Alessandro (Cisl scuola), no al preside factotum

Le OO. SS.  della scuola hanno appena annunciato l’intenzione di scendere in piazza contro il ddl sulla Buona Scuola. Tuttoscuola ha rivolto a Vincenzo Alessandro, Segretario Generale CISL SCUOLA Lazio e candidato alla prossime elezioni del CSPI, le stesse domande rivolte al Presidente dell’ANDIS, Marotta, che hanno acceso un serrato dibattito tra i lettori.

Segretario, anche lei teme che i nuovi poteri attribuiti al dirigente scolastico dal ddl La Buona Scuola possano dare luogo ad una deriva autoritaria o clientelare della scuola italiana?

Io rilevo semplicemente che, prima ancora dei rischi di autoritarismo e clientelismo, il problema che pone il ddl è quello del mutamento del modello di scuola che deriverebbe dalla sua applicazione. Non più la comunità educativa, in cui dirigenti, docenti, ATA, genitori e studenti cooperano per il raggiungimento del fine comune, ossia il successo formativo di tutti e di ciascuno degli studenti affidati alla scuola, ma un sistema sbilanciato, in cui ad una sola componente, quella della dirigenza,  viene affidato un ruolo preminente rispetto alle altre. Peraltro, noi, come sindacato confederale, rappresentiamo anche la dirigenza e sappiamo che non tutta la categoria soffre di manie di protagonismo e, al contrario,  c’è una parte molto consapevole, che sa bene che le proposte del ddl non farebbero altro che aumentare il carico di responsabilità, a parità di retribuzione. Anzi, no, a retribuzione calante, perché è vero che il ddl Renzi recupera il taglio del FUN, destinato alla retribuzione accessoria dei dirigenti, ma il recupero è solo per il futuro  e non per quello che si è perso.

Quindi, è un problema di “sistema” e non di possibili comportamenti “devianti”?

Certo, prima c’è il problema “filosofico”, su quale modello di scuola (e, quindi, di società) vogliamo realizzare, e poi quello delle patologie che potrebbero determinarsi. La scuola come comunità educativa cooperante è il modello che meglio risponde allo spirito e alla lettera della nostra Carta Costituzionale. La scuola di Renzi, quella della chiamata diretta e del “casting” dei docenti, è un’altra cosa. Suggerisce l’idea di un sistema competitivo, socialmente darwinista, fatto di docenti contro docenti, scuole contro scuole, e, in prospettiva, di alunni contro alunni. Non più la comunità solidale che ci sforziamo di costruire quotidianamente.

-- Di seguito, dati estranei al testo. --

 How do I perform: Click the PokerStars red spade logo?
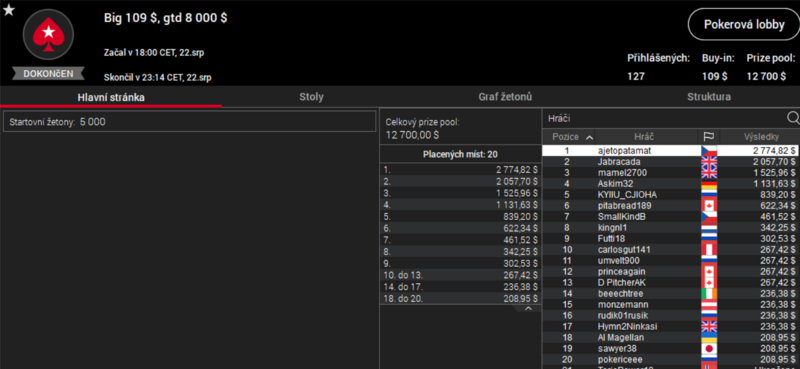(x=48, y=35)
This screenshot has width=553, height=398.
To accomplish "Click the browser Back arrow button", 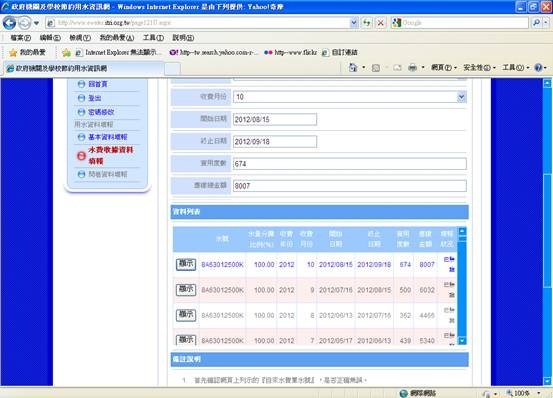I will 9,23.
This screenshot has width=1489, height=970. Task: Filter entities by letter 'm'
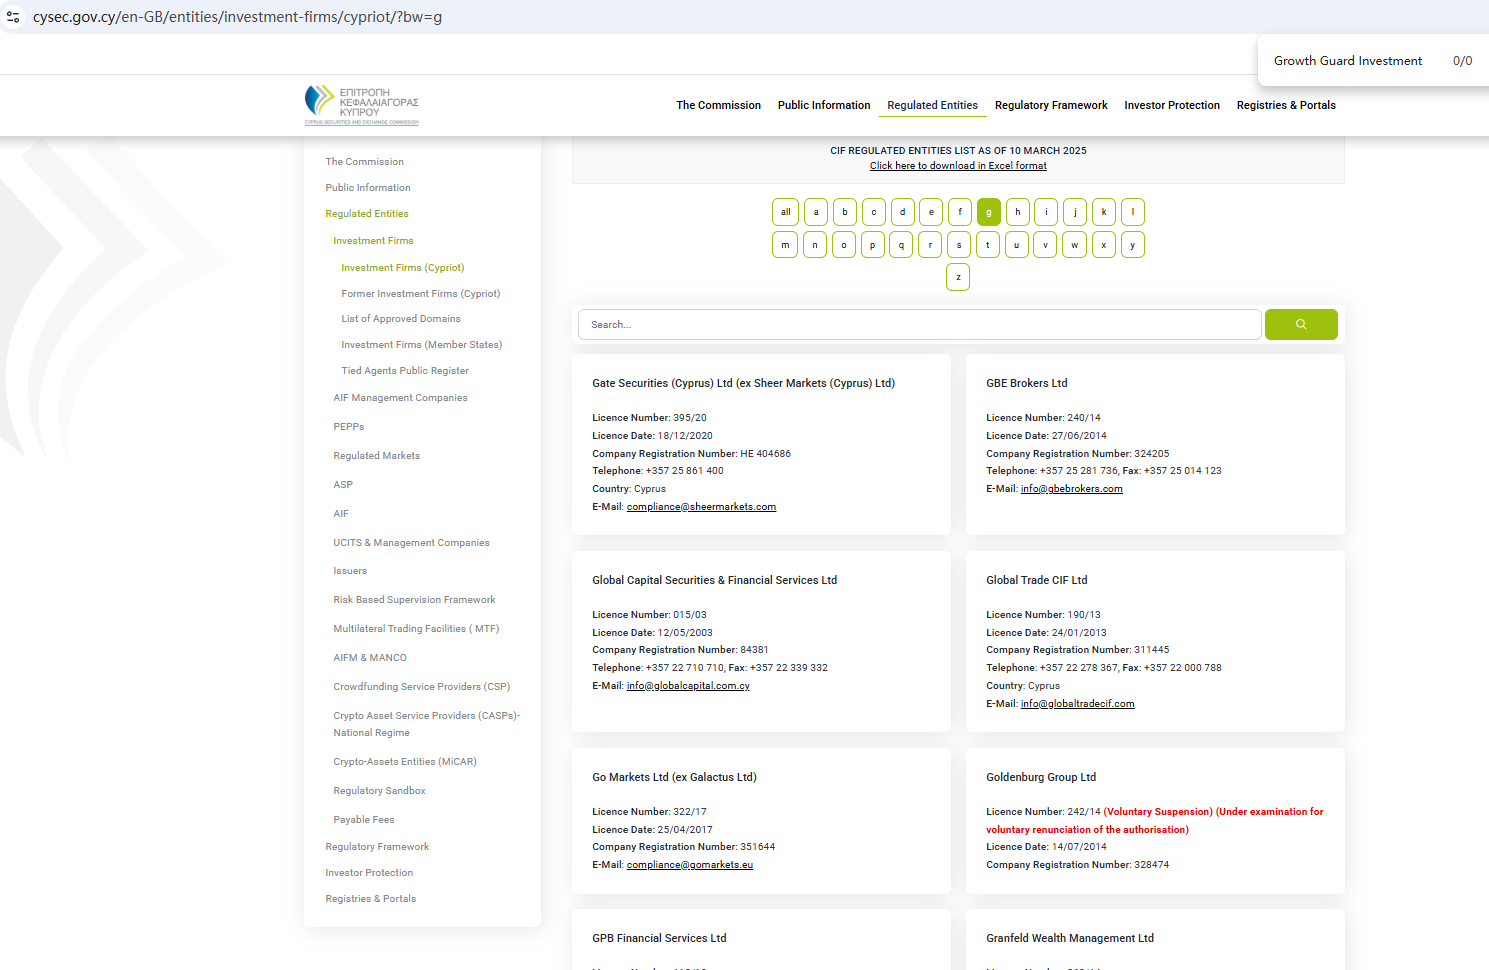(x=785, y=245)
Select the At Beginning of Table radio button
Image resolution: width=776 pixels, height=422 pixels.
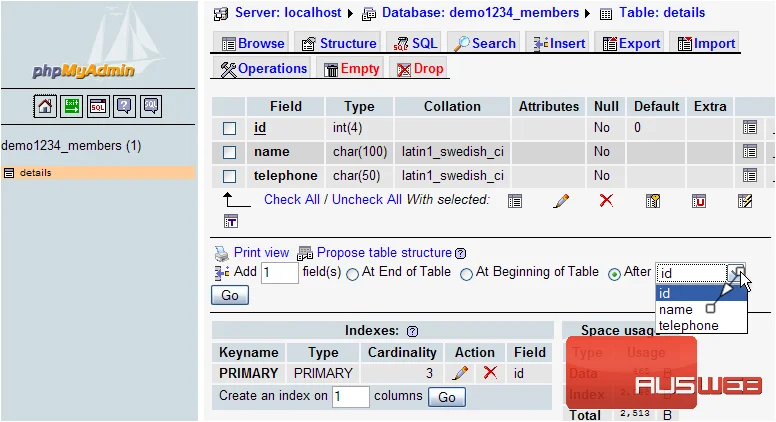click(x=466, y=274)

Dopo di che, ho grande stima del lavoro dei dirigenti scolastici, che in assoluta solitudine e mancanza di mezzi, sono chiamati a svolgere il ruolo del cireneo evangelico. È chiaro che questa è la parte sana (e maggioritaria) della categoria. È chiaro anche che la deregulation prospettata dal ddl porterebbe, fatalmente, al manifestarsi di fenomeni negativi, peraltro statisticamente non più numerosi di quelli che si verificano in tutte le categorie professionali.

Sì, ma i risultati delle indagini internazionali dicono che la nostra scuola ha bisogno di interventi di riforma.

Intanto, vorrei sottolineare che la scuola italiana è un fenomeno complesso. È vero che le indagini internazionali non danno sempre risultati lusinghieri. È vero pure che gli studenti del liceo Brocchi di Bassano del Grappa hanno vinto, nel mese di gennaio,  il primo premio nella competizione internazionale Zero Robotics, progettando i codici informatici per far muovere i satelliti della missione spaziale in cui è impegnata l’astronauta italiana Cristoforetti. Parliamo di ragazzi che debbono ancora conseguire la maturità.

Si dirà: sono eccellenze, che non riguardano il sistema complessivo. È vero. Ma il sistema non soffre di mancanza di autorità della dirigenza. Soffre di mancanza di investimenti, di risorse calanti. La dico con le parole del comico Maurizio Crozza. Dato il succedersi di crolli dei soffitti, gli insegnanti sono ormai costretti a fare due appelli, uno all’inizio delle lezioni e uno alla fine, per vedere se ci sono tutti gli studenti.  Solo una battuta? Non lo so. Io, per parte mia, posso dire che mia figlia, che frequenta un liceo romano, ha subito, per questa ragione, un mese di chiusura della scuola lo scorso novembre.  Forse questi sono i problemi della scuola italiana: risorse non adeguate a quello che ci aspettiamo la scuola faccia per il Paese.